Mon. May 16th, 2022

Isle of Wight Observer News

The Island's Free Newspaper

The history of Northwood House

2 min read

Northwood House is a country manor house and the current building dates back to 1799. It was originally built for a businessman, George Ward, remaining in his family for five generations.

Northwood House, and 26-acre Northwood Park, were given to Cowes Urban District Council by the Ward family in 1929. It was given on the condition that the house will be used for municipal offices and pleasurable gardens for the people and residents of Cowes.

George Ward set up the first paddle steamer service between Cowes and Southampton, which later became Red Funnel.

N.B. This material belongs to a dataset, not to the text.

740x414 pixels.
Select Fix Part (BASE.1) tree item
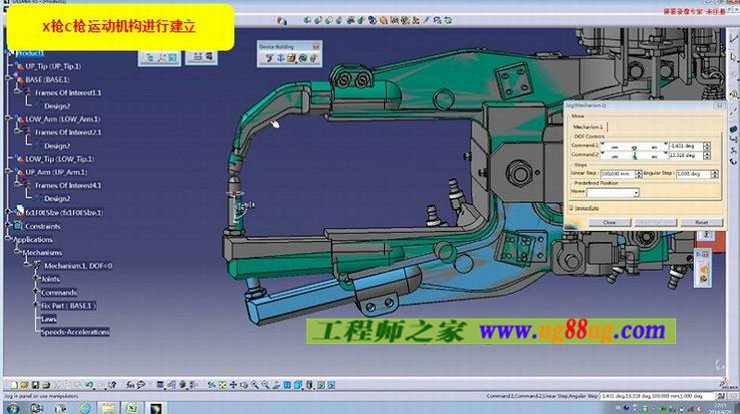[x=67, y=305]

Throughout the years the Wards owned the house, it was often left empty or rented out, it also housed temporary establishments such as a school, convent, and a Red Cross hospital in World War II.

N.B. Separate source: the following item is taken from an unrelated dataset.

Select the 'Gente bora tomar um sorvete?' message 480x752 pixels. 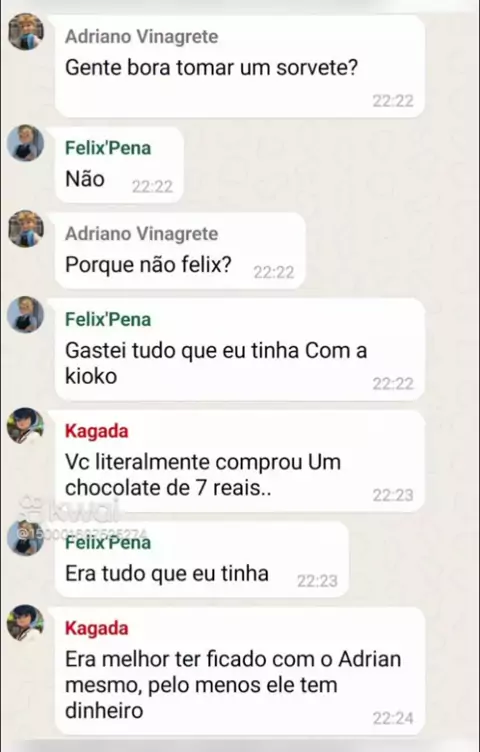coord(240,66)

In 1817, Northwood House was the site of a fatal duel between Major Orlando Lockyer and Lieutenant John Sutton, where Lockyer shot Sutton straight through the heart. In happier times many dinners, balls, and garden parties were hosted at Northwood House for royalty and other VIPs who were visiting Queen Victoria at Osborne House.

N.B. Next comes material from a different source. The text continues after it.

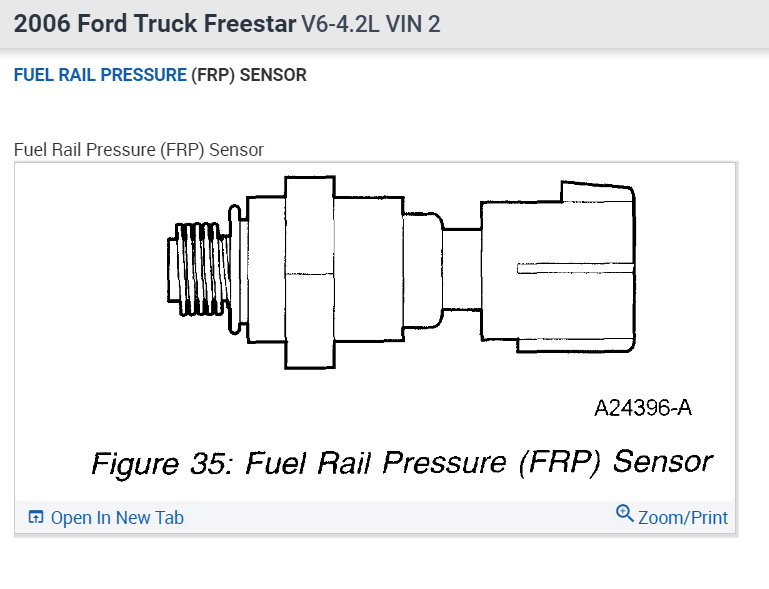Image resolution: width=769 pixels, height=589 pixels.
Task: Click the sensor's hex nut flange in diagram
Action: tap(308, 272)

In 1947, a bowling green was added to the estate. In August 1965, over 800 guests attended the Royal Yacht Squadron’s annual ball; among the guests were Prince Phillip and the Spanish Ambassador.

As early as 2002, a charitable scheme was established and managed by local residents. That way, Northwood House could be used as a registrar’s office and the council could still use the building.

In 2010, the council withdrew completely from Northwood House and so the building was left in the care of the charitable trust’s volunteers. The management structure changed in 2012 and the original trust was replaced by the Northwood House Charitable Trust Co Ltd. Their aims are to provide the public with ‘pleasure grounds’, provide public car parks and recreational activities, and restore, conserve and maintain the property with historical and architectural merit.